Выбрать главу

— A dopuścił się? — zapytała Maris. Sena wzruszyła ramionami.

— Był przeciętnym lotnikiem i nie podejrzewam, żeby okazał się dużo lepszym nauczycielem. Zawsze lubił robić wrażenie. I nieustannie przeceniał swoich studentów. Podczas ubiegłorocznego turnieju poręczył za dziewięciu. Wszyscy przegrali, a większość nie powinna była startować. Ja wprowadziłam tylko trzech zawodników. Ponoć dziewczyna, która zginęła, uczyła się w Powietrznym Domu dopiero od roku. Od roku, Maris! Być może miała talent, ale Nord pozwolił jej zbyt wcześnie na zbyt wiele. To właśnie jest do niego podobne! No cóż, teraz jest już za późno. Wiesz, że akademie pochłaniają mnóstwo pieniędzy, a niektórzy zwierzchnicy twierdzą nawet, że są to zmarnowane środki. Potrzebowali jedynie pretekstu. Odprawili Norda i zamknęli szkołę. Koniec. Teraz wszystkie dzieci Wschodu mogą się pożegnać z marzeniami; będą musiały pogodzić się ze swoim losem — mówiła z rozgoryczeniem Sena.

— A zatem jesteśmy ostatni — posępnie zauważyła Maris.

— Jesteśmy ostatni — powtórzyła Sena. — Ale na jak długo? Wczoraj wieczorem zwierzchniczka wysłała do mnie gońca. Zwlokłam się z łóżka, żeby usłyszeć tę radosną wieść, a potem rozmawiałyśmy. Maris, ona nie jest z nas zadowolona. Twierdzi, że od siedmiu lat zapewnia nam jedzenie, ciepły kąt i pieniądze, lecz my nie daliśmy jej w zamian ani jednego lotnika. Zaczyna się niecierpliwić.

— Wiem — powiedziała Maris.

Znała zwierzchniczkę Morskiego Zęba tylko z opowieści, ale na ich podstawie zdążyła sobie wyrobić zdanie o władczyni wyspy. Morski Ząb leżał nie opodal Shotanu Wielkiego, ale jego mieszkańcy doświadczyli długiej, burzliwej walki o niepodległość. Obecnie władała nim dumna, ambitna kobieta, która uważała za zniewagę fakt, iż jej wyspa nie posiada żadnego lotnika.

Wytrwale zabiegała o to, żeby na Morskim Zębie powstała akademia lotnicza dla Zachodniego Archipelagu, i nie szczędziła gestów poparcia dla tej inicjatywy. Teraz jednak żądała wyników.

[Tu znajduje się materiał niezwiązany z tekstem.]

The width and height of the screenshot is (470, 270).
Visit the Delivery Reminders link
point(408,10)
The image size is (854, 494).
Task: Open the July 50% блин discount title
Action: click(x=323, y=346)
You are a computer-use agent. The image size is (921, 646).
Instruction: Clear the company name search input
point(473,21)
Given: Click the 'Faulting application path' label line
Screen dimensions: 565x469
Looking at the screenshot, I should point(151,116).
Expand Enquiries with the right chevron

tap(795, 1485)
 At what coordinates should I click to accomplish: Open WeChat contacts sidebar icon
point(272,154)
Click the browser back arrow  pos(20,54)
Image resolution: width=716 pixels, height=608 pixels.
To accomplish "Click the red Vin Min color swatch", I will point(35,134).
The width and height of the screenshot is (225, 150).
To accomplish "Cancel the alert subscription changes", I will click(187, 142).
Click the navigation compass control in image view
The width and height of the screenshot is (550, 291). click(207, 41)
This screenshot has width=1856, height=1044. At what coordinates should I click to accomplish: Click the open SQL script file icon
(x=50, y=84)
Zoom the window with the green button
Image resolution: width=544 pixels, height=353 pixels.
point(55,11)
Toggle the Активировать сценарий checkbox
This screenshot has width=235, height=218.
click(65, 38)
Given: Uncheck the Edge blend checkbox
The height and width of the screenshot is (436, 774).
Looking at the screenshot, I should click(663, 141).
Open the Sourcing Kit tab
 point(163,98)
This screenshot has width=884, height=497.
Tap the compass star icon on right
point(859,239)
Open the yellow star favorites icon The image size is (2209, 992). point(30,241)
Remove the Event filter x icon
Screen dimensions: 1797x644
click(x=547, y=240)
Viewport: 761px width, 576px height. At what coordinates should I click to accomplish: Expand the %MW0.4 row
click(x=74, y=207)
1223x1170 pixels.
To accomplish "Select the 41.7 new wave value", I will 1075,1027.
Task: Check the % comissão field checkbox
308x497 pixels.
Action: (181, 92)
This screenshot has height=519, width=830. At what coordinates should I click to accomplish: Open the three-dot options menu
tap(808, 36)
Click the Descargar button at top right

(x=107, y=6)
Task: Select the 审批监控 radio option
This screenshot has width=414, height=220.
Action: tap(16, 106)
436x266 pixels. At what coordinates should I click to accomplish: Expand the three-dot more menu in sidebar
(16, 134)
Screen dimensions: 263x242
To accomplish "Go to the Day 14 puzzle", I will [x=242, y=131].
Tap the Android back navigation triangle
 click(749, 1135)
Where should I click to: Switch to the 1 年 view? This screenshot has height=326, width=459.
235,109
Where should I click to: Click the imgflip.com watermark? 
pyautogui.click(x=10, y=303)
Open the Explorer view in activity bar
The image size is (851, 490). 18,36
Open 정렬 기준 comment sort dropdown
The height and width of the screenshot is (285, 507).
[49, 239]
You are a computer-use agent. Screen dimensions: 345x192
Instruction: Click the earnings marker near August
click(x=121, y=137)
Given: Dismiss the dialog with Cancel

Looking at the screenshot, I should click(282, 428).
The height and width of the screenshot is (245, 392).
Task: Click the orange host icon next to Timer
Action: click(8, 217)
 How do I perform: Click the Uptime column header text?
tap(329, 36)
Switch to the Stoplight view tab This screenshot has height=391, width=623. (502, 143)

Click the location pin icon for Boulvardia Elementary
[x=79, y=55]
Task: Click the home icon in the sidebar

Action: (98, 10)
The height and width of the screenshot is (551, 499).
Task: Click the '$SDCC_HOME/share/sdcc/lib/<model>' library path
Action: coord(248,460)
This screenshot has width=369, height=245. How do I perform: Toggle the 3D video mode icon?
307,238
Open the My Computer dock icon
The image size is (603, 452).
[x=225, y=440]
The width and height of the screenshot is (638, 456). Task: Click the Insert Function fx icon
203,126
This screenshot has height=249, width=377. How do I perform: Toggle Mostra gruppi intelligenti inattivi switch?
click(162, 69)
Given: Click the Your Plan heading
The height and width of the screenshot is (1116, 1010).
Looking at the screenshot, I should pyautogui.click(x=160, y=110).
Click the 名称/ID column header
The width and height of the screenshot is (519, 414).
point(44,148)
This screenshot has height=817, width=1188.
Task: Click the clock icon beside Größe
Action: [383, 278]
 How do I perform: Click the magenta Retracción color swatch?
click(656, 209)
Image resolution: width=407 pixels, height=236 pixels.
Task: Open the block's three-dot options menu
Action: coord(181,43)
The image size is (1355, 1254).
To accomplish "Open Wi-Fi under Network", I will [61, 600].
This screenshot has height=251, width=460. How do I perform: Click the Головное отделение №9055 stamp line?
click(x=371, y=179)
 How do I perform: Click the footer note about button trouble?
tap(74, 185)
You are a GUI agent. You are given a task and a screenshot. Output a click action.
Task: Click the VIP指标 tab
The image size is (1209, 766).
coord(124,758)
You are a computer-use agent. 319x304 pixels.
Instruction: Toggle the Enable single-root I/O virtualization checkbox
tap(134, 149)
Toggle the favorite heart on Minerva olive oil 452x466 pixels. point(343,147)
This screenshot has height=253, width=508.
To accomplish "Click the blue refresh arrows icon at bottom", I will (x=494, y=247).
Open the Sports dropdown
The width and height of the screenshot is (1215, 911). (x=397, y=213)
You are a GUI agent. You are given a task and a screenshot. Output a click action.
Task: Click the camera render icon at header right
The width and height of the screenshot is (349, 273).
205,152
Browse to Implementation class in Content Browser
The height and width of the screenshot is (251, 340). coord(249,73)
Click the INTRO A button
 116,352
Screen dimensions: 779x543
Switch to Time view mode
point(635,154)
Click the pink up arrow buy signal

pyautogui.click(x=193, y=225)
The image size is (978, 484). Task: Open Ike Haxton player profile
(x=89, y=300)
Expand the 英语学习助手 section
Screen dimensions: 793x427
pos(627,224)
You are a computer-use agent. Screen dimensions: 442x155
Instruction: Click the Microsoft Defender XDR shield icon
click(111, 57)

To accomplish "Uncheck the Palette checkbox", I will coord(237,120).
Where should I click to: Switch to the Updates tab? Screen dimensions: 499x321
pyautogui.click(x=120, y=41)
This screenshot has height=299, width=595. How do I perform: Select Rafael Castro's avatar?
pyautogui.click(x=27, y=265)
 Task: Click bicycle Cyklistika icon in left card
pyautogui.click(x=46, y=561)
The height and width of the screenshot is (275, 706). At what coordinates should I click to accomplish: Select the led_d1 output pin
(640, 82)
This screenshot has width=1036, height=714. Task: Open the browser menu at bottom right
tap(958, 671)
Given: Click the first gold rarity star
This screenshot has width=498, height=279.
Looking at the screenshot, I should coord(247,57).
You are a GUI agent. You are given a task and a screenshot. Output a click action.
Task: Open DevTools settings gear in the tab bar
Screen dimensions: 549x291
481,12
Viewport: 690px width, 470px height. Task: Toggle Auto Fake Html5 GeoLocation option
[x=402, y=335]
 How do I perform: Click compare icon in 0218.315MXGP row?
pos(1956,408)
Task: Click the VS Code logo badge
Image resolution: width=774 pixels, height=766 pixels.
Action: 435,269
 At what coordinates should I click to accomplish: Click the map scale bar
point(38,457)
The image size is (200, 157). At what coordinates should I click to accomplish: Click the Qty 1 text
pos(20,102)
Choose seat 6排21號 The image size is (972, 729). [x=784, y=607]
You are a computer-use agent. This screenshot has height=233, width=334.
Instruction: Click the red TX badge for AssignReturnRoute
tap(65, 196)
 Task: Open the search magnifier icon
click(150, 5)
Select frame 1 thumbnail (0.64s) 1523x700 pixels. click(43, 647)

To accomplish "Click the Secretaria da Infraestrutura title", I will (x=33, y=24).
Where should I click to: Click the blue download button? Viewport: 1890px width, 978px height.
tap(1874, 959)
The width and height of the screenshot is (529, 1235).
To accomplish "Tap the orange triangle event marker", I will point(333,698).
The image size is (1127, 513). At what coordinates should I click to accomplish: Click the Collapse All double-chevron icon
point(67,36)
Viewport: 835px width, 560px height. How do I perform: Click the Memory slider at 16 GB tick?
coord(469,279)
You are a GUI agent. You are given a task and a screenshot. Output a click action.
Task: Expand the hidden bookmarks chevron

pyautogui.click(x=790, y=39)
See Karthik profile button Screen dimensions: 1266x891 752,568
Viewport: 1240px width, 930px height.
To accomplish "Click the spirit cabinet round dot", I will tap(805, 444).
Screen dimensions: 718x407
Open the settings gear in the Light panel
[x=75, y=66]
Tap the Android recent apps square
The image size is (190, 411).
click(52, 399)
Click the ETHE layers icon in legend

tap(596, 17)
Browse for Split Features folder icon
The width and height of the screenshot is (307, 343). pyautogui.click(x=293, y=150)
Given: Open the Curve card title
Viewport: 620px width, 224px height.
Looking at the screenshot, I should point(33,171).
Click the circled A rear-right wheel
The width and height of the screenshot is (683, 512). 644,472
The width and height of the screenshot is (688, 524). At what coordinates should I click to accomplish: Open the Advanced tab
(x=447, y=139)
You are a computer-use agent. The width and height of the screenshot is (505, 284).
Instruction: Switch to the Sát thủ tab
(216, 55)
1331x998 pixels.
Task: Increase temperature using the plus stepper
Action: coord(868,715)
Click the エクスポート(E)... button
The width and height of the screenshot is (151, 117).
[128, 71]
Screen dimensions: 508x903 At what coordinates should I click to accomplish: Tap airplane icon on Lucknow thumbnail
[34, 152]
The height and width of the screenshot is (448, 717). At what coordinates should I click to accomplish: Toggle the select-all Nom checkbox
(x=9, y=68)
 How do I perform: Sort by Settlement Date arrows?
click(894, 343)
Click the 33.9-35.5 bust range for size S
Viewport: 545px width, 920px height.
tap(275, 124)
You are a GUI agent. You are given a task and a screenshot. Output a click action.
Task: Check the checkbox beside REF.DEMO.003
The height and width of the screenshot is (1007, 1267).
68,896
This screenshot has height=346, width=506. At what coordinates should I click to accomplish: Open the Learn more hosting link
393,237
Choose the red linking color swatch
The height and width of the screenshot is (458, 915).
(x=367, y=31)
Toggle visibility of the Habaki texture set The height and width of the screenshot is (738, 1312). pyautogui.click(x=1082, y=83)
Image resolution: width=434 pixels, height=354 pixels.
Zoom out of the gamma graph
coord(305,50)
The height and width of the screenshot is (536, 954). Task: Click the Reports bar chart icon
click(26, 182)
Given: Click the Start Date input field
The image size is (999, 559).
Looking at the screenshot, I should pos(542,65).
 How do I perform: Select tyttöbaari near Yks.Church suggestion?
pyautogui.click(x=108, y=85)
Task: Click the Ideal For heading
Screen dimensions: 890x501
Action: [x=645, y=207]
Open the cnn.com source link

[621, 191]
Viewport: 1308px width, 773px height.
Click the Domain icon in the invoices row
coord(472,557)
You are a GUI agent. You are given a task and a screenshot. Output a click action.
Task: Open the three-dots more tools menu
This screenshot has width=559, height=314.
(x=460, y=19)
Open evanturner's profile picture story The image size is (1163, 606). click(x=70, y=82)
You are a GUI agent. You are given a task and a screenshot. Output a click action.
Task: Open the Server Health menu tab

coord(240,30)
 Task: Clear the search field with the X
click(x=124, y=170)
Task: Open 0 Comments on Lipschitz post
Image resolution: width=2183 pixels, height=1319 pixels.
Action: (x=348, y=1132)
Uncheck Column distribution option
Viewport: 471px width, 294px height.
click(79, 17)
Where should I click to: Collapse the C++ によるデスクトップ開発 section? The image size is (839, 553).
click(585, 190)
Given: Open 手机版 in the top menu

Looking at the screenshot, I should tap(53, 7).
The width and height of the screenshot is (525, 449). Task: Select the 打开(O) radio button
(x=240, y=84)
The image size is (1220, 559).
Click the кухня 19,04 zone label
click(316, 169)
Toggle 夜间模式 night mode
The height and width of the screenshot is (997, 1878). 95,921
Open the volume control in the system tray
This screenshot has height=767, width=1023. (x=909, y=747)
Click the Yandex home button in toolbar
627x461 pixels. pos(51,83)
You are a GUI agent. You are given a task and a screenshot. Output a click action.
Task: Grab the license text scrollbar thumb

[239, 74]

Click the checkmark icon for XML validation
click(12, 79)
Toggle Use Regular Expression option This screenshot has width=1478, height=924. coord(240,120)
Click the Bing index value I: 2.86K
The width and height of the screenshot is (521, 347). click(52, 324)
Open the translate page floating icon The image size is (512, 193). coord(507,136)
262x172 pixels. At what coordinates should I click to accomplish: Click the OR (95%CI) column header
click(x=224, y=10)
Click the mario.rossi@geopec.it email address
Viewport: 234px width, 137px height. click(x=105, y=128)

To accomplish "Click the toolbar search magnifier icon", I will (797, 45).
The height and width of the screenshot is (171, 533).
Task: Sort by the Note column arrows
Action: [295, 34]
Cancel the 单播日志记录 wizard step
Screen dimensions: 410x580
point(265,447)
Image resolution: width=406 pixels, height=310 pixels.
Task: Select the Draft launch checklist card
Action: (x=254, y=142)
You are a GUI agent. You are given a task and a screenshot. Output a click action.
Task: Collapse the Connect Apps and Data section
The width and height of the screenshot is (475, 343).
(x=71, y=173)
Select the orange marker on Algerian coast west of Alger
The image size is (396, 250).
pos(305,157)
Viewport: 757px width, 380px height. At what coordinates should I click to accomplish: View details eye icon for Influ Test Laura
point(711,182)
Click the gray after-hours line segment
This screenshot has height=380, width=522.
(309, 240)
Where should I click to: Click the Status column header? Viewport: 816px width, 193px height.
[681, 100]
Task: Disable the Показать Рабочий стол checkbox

— Ona nic nie rozumie — powiedziała Maris. — Właściwie dotyczy to wszystkich lądowców. Drewnianoskrzydli przybyli na zawody, prawie nie mając doświadczenia; musieli rywalizować z wytrawnymi lotnikami i dziećmi z lotniczych rodów, dla których posiadanie skrzydeł było czymś oczywistym. Gdyby dano nam czas…

— Czas, czas, czas — powtarzała Sena. W jej głosie wyczuwało się irytację. — To samo mówiłam zwierzchniczce. Powiedziała mi, że siedem lat to wystarczająco długi okres. Ty, Maris, jesteś lotniczką. Ja również nią byłam. Mamy pojęcie o trudnościach, o tym, że trzeba przygotowywać się przez wiele lat i ćwiczyć tak zapamiętale, żeby ramiona drżały z wysiłku, a dłonie zdzierały się do krwi od ściskania uchwytów skrzydeł. Szczury lądowe nic o tym o nie wiedzą. Zbyt wielu z nich sądziło, że walka zakończyła się siedem lat temu. Myśleli, że w ciągu kilku dni niebo zaroi się od rybaków, szewców i dmuchaczy szkła. Kiedy rozegrano pierwszy turniej, z przerażeniem patrzyli, jak lotnicy i dzieci z lotniczych rodów zwyciężają wszystkich lądowców.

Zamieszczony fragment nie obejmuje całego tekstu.